Graphs_integration #161

EnricoTrizio · 2024-11-13T17:20:25Z

General description

Add the code for CVs based on GNN in the most (possible) organic way.
This largely inherits from Jintu's work (kudos! @jintuzhang), where all the code was based on a "library within the library".
Some functions were much different from the rest of the code (e.g., all the code for GNN models), others were mostly redundant (e.g., GraphDataset, GraphDataModule, CV base, and specific CV classes).

It was wise to reduce the code duplicates and redundancies and make the whole library more organic, still including all the new functionalities.

The modifications have been made to keep the user experience as close as possible to what it was when only descriptor-based models were implemented. For example, the defaults are based on such a scenario, when applicable, and the use of GNN models needs to be "activated" by the user.

SPOILER: This required some thinking and some modifications here and there

General questions

Shall we make the overall structure smoother? i.e., no too many utils.py here and there and too many submodules?
Shall we keep the current names for the graph keys in the datasets? i.e, data_list, z_table etc
Do we like the metadata thing for the datasets?
What shall we do with the BLOCKS? Is it worth it to keep this thing?

General todos

Check everything 😄
Double check the Docs

Point-by-point description

Data handling

Overview

So far, we have a DictDataset (based on torch.Dataset) and the corresponding DictModule (based on lightning.lightningDataModule).

For GNNs, there was a GraphDataset (based on lists) and the corresponding DictModule (based on lightning.lightningDataModule).
Here, the data are handled for convenience using the PyTorchGeometric framework.
There are also a bunch of auxiliary functions for neighborhoods and handling of atom types, plus some utilities to initialize the dataset easily from files.

Implemented solution

The two things are merged:

A single DictDataset that can handle both types of data.

It also has a metadata attribute that stores general properties in a dict (e.g., cutoff and atom_types).
In the __init__, the user can specify the data_type (either descriptors (default) or graphs. This is then stored in metadata and is used in the DictLoader to handle the data the right way (see below)
New utils have been added in mlcolvar.data.utils: save_dataset, load_dataset and save_dataset_configurations_as_extyz

A single DictModule that can handle both types of data. Depending on the metadata['data_type'] of the incoming dataset, it either uses our DictLoader or the torch_geometric.DataLoader.
A new submodule data.graph containing:

atomic.py for the handling of atomic quantities based on the data class Configuration
neighborhood.py for building neighbor lists using matscipy
utils.py to frame Configurations into dataset and one-hot embeddings. It also contains create_test_graph_input as creating inputs for testing here requires several lines of code.

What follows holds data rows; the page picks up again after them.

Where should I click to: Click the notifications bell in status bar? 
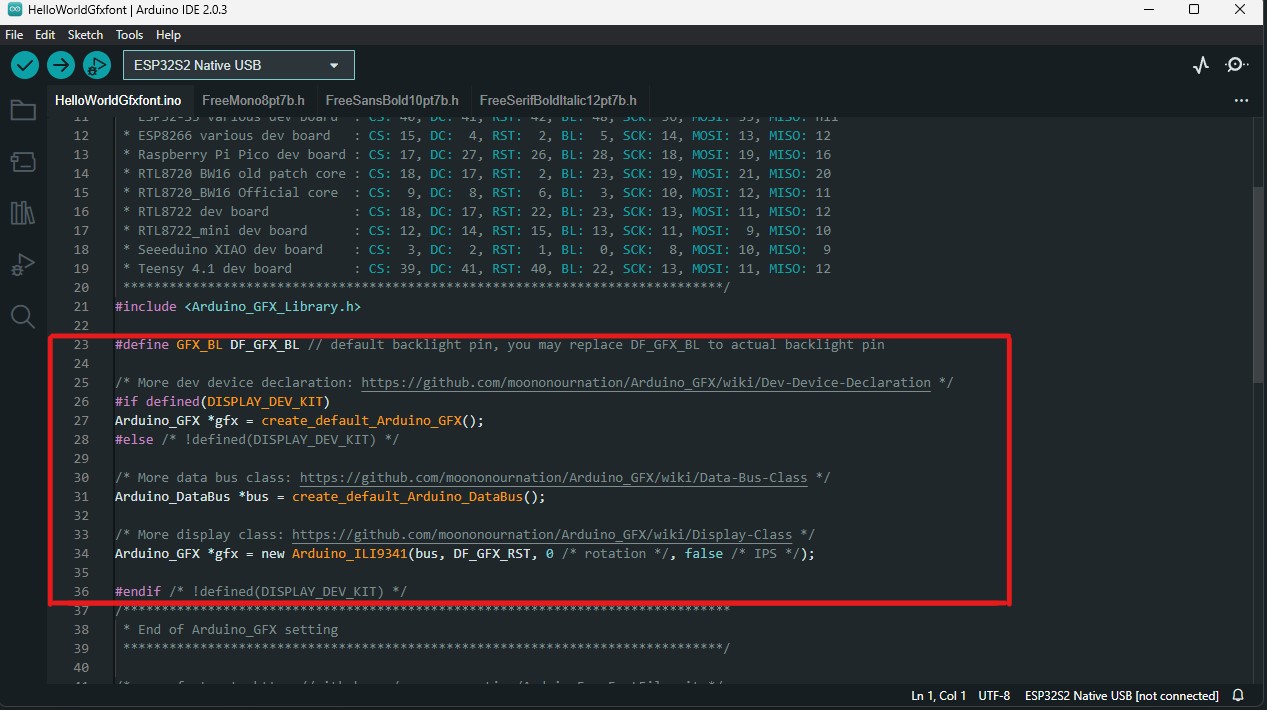click(x=1238, y=695)
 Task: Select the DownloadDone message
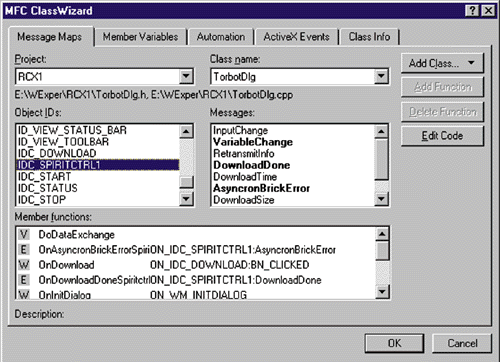click(x=252, y=165)
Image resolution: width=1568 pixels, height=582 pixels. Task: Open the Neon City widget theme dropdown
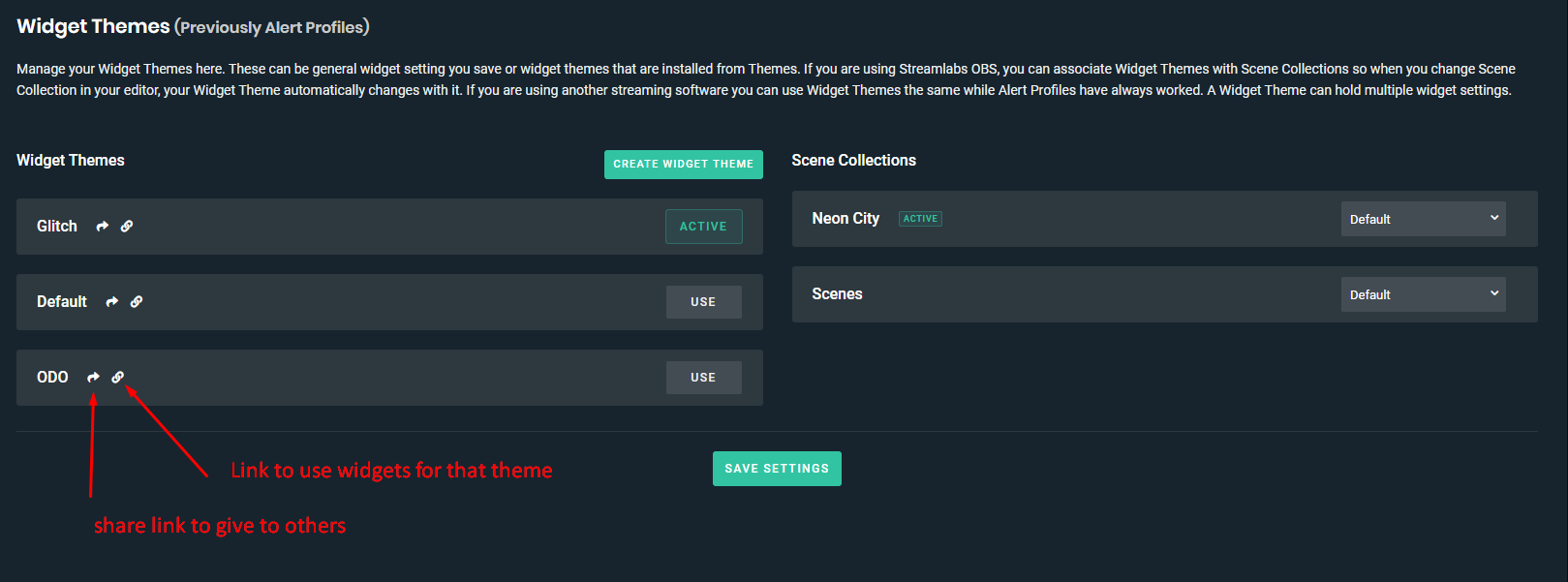click(x=1423, y=219)
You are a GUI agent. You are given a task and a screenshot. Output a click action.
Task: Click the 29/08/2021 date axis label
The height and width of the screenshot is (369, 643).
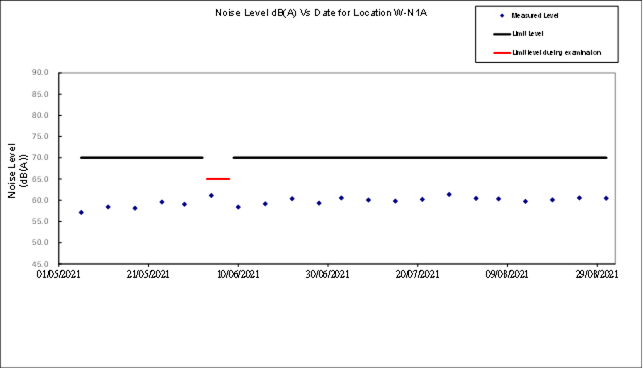pos(597,274)
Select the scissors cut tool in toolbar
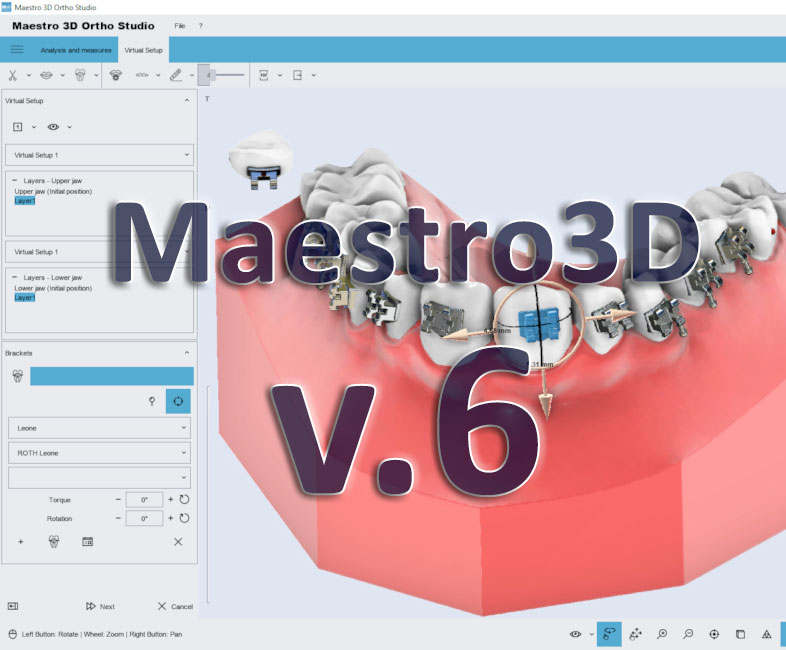Screen dimensions: 786x650 [x=13, y=75]
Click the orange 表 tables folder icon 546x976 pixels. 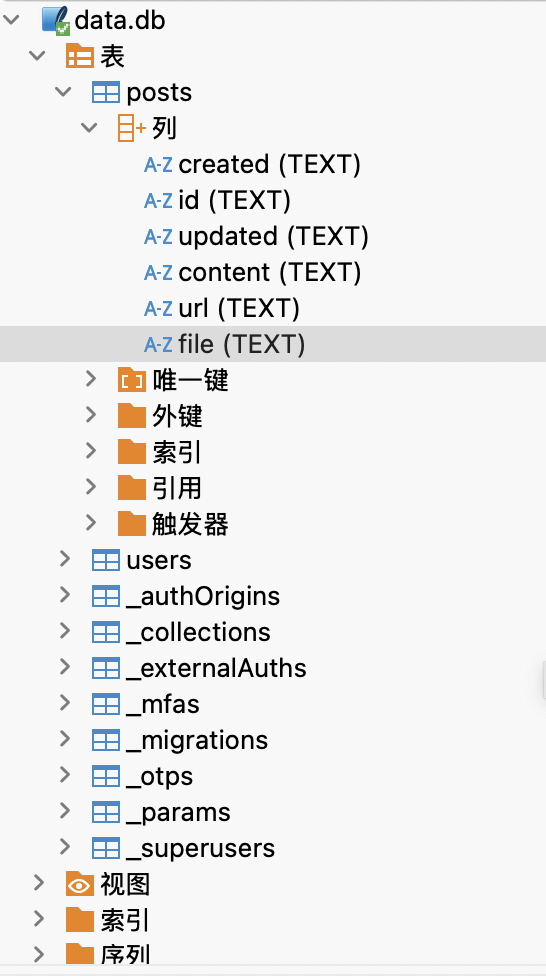click(80, 57)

A new create_dataset_from_trajectories utils in mlcolvar.utils.io that allows creating a dataset directly from some trajectory files, providing topology files and using mdtraj, thus allowing easy handling of the more complex bio-simulations formats. For solids/surfaces/chemistry, the util handles .xyz files using a combination of ase and mdtraj to be efficient and retain the convenient mdtraj atom selection.
A single create_timelagged_dataset that can also create the time-lagged dataset starting from DictDataset with data_type=='graphs'

NB For the graph datasets, the keys are the original ones:

data_list: all the graph data, e.g., edge src and dst, batch index... (this goes in DictDataset)
z_table: atomic numbers map (this goes in DictDataset.metadata)
cutoff: cutoff used in the graph (this goes in DictDataset.metadata)

GNN models

Overview

Of course, they needed to be implemented 😄 but we could inherit most of the code from Jintu.
As an overview, there is a BaseGNN parent class that implements the common features, and then each model (e.g., SchNet or GVP) is implemented on top of that.
There is also a radial.py that implements a bunch of tools for radial embeddings.

Implemented solution

The GNN code is now implemented in mlcolvar.core.nn.graph.

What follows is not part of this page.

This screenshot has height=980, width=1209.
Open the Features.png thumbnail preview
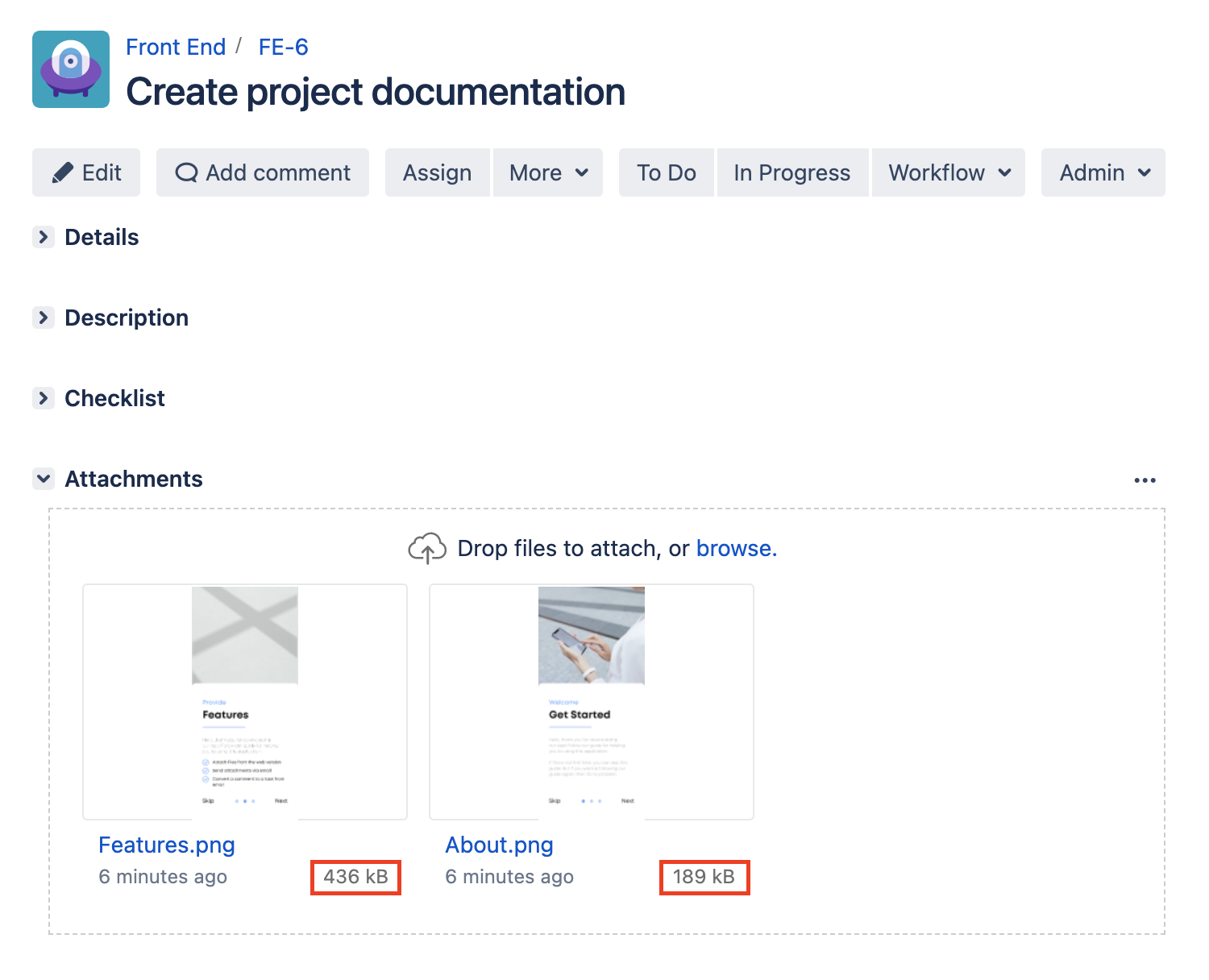245,701
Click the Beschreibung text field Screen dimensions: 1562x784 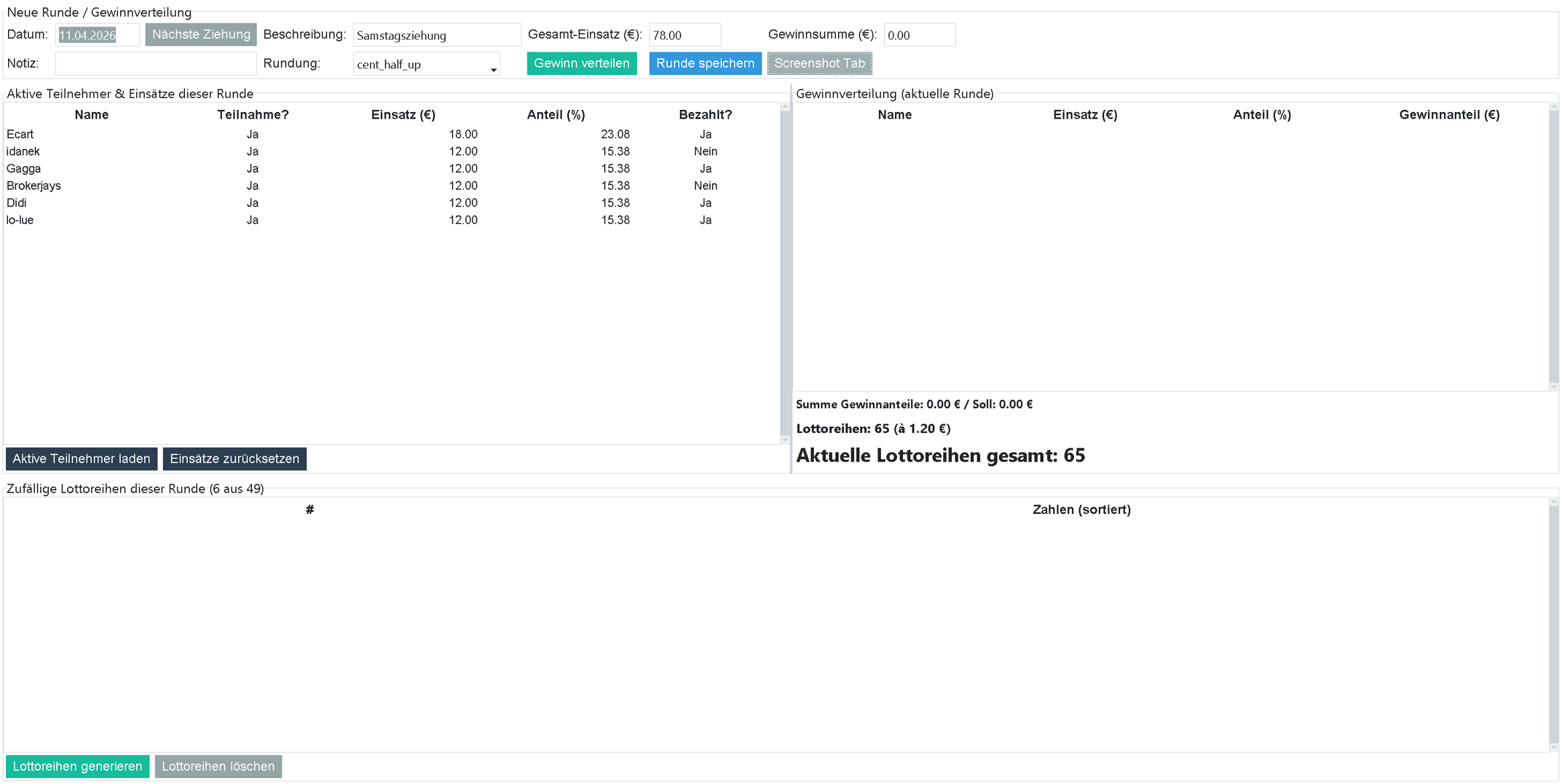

There is a BaseGNN class that is a template for the architecture-specific code. This, for example, already has the methods for embedding edges and setting some common properties.
The Radial module implements the tools for radial embeddings
The SchNetModel and GVPModel are implemented based on BaseGNN
In utils.py, there is a function that creates data for the tests for this module. This could be replaced using the very similar function mlcolvar.data.graph.utils.create_test_graph_input that is more general and used also for other things

CV models

Overview

In Jintu's implementation, all the CV classes we tested were re-implemented, still using the original loss function code.
The point there is that the initialization of the underlying ML model (also in the current version of the library) is performed within the CV class.
We did it to make it simple, and indeed, it is for feed-forward networks, as they have very few things to set (i.e., layers, nodes, activations), and also because there were no alternatives at the time.
For GNNs, however, the initialization can vary a lot (i.e., different architectures and many parameters one could set).

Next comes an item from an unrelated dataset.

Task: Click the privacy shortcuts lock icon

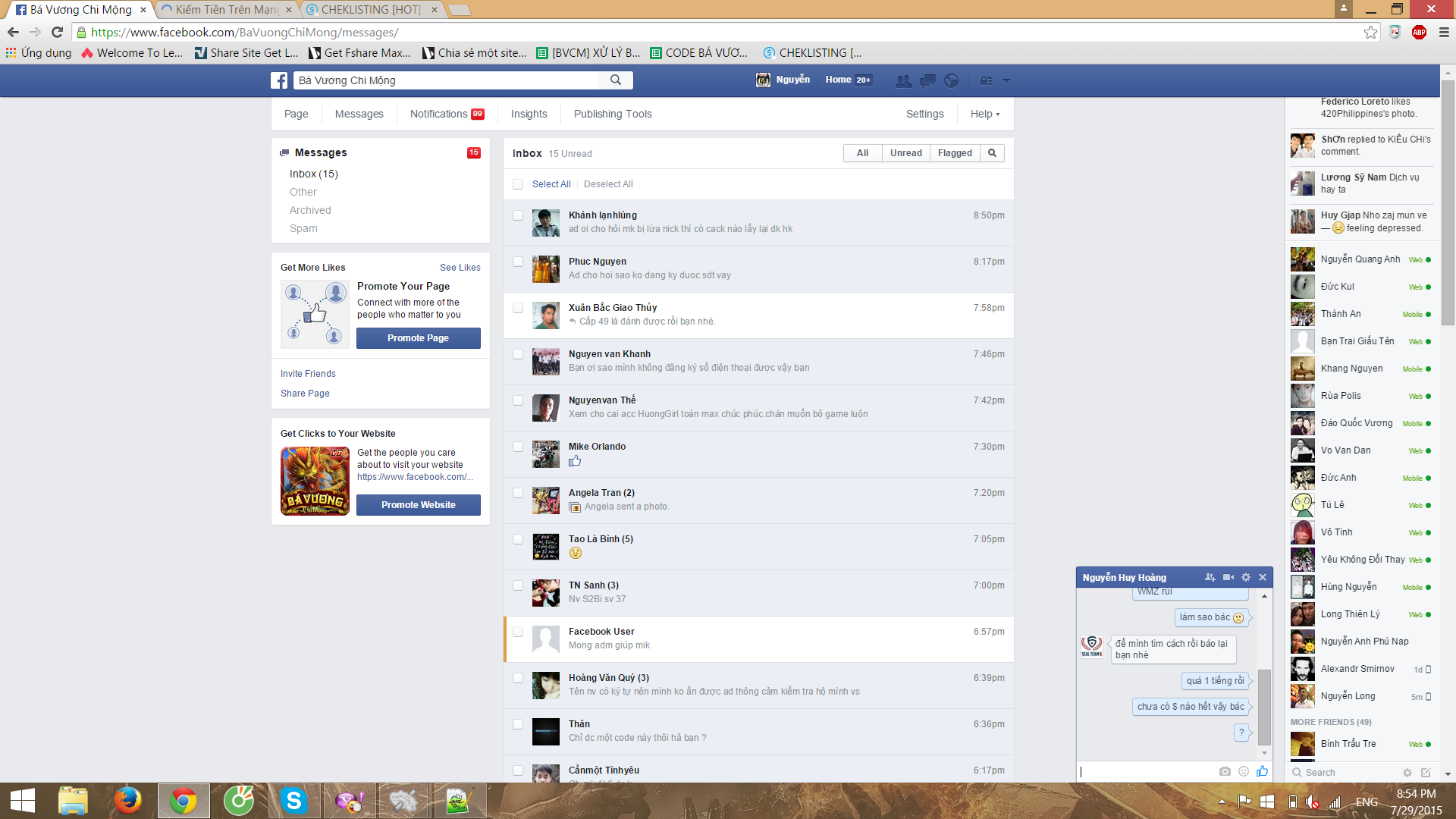Action: coord(986,80)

We couldn't cut corners here to include everything, thus somewhere we need to add an extra layer of complexity to either the workflow or the CV models.

Implemented solution

We keep everything similar to what it used to be in the library, except for:

We rename the layers keyword to the more general model in the init of the CV classes that can accept

A list of integers, as it was before. It works as the old layers keyword and initializes a FeedForward with that and all the DEFAULT_BLOCKS' (see point 2), e.g., for DeepLDA: ['norm_in', 'nn', 'lda']`.
A mlcolvar.core.nn.FeedForward or mlcolvar.core.nn.graph.BaseGNN model that you had initialized outside the CV class. This way, one overrides the old default and provides an external model and uses the MODEL_BLOCKS, e.g. for DeepLDA: ['nn', 'lda']. For example, the initialization can be something like this

# for GNN-based
gnn_model = SchNet(...)
model = DeepLDA(..., model=gnn_model, ...)

# for FFNN-based, alternative 1, this keeps the normalization from BLOCKS
model = DeepLDA(..., model=[2, 3], ...)

# for FFNN-based, alternative 2, this uses the MODEL_BLOCKS
ff_model = FeedForward(layers=[2, 3])
model = DeepLDA(..., model=ff_model, ...)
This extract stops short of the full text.